* Your goal
From the records below, please repeat exactly the line that has "You are a GUI", the line that has "Image resolution: width=900", and every line between them, and nothing else.
═════ Information provided ═════
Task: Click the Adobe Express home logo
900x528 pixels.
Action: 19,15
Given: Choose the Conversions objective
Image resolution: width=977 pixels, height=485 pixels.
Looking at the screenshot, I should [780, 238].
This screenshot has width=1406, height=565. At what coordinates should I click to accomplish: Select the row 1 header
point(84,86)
═════
═════ Information provided ═════
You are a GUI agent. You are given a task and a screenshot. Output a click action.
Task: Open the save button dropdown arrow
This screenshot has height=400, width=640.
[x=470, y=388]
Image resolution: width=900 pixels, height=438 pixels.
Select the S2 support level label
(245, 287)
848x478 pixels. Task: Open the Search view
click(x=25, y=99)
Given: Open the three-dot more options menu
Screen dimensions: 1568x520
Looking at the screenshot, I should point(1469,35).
═════
* Reply
You are a GUI agent. You are given a task and a screenshot. Output a click action.
Task: Open the save button dropdown arrow
This screenshot has height=400, width=640.
[x=470, y=388]
Image resolution: width=900 pixels, height=438 pixels.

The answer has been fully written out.